The People’s Bank of China (POBC) recently released pilot versions of digital yuan wallets for both Android and iOS smartphones, Reuters reported.
Meanwhile, researchers from Cornell University and the University in Chicago outlined what all the rush is about, and how will the arrival of digital yuan, also known as e-CNY or DCEP, affect the US dollar and the crypto market.
Pushing forward with e-CNY rollout
China entered the year with its Central Bank Digital Currency (CBDC) rollout plans at full speed.
As of this Tuesday, the e-CNY pilot version app, developed by the PBOC’s digital currency research institute, was available for download on Chinese Android and Apple app stores in Shanghai.
However, still being in a research and development phase, the trial app is only available to selected users via supported institutions that provide e-CNY services–including major domestic banks.
CBDCs are imagined to represent a digital form of a country’s fiat currency, and currently, dozens of central banks worldwide are exploring their options on whether and how to pursue issuance.
Among ongoing projects in the research and development phase, the most recent announcements come from Mexico and Jamaica.
However, privacy advocates, including Edward Snowden, have warned about this new, digital form of centralized currency–arguing CBDCs could usher the state’s ultimate financial control, and erode the privacy of citizens.
Meanwhile, could the US also be stepping up its digital dollar game?
As revealed by a recent job posting, the Federal Reserve Bank of Boston is looking for a new director of product management for Project Hamilton–the US CBDC pilot program, which, thus far remained in the shadow of the country’s main digital currency agenda–crypto regulation.
Global battle of currencies
“Once implemented, CBDCs would immediately alter the endogenous value of other currencies, whether fiat or digital, as well as other countries incentives to implement their own digital currencies,” according to Lin Cong and Simon Mayer, who addressed the global competition among national fiat currencies, cryptocurrencies, and CBDCs.
In their recent paper titled “The Coming Battle of Digital Currencies,” Cong and Mayer developed a model that rationalizes why countries with stronger currencies are more prone to banning or regulating crypto, while countries with weak currencies are more eager to take the opposite approach and legalize the adoption.
“Countries with strong but non-dominant currencies (e.g., China) are most incentivized to launch CBDC due to both technological first-mover advantage and potential reduction in dollarization. The strongest currencies (e.g., the US) benefit from developing CBDC early on to nip cryptocurrency growth in the bud and to counteract competitors’ CBDCs.
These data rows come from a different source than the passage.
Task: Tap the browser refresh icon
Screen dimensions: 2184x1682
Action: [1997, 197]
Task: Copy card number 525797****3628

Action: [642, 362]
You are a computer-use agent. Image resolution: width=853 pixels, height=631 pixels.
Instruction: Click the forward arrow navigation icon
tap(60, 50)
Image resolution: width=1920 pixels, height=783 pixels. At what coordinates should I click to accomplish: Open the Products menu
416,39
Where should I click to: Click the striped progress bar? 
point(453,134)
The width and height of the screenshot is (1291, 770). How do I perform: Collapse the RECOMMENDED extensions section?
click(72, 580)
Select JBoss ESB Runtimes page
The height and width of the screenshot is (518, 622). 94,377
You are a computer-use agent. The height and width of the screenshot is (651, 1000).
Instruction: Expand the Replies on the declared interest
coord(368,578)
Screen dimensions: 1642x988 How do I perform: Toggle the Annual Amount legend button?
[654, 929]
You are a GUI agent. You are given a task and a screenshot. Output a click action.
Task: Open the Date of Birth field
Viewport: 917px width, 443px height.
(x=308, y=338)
The weakest nations forgo implementing CBDCs and adopt cryptocurrencies instead,” their model suggests.
According to their model, CBDCs offer the most advantages for countries that have a relatively strong, yet not dominant currency–which would be the case with China, India, and the Eurozone.
In addition, their findings suggest that “the implementations of CBDC by these countries pose more danger to the crypto market than the launch of CBDC by the dominant currency country, i.e., the US.”
“We also find that the dominance of the US dollar causes “inertia” that hampers the incentives of the US to implement CBDC. The recent spike in US inflation, however, potentially undermines the dominance of the US dollar and improves government incentives to venture into CBDCs,” Cong and Mayer concluded.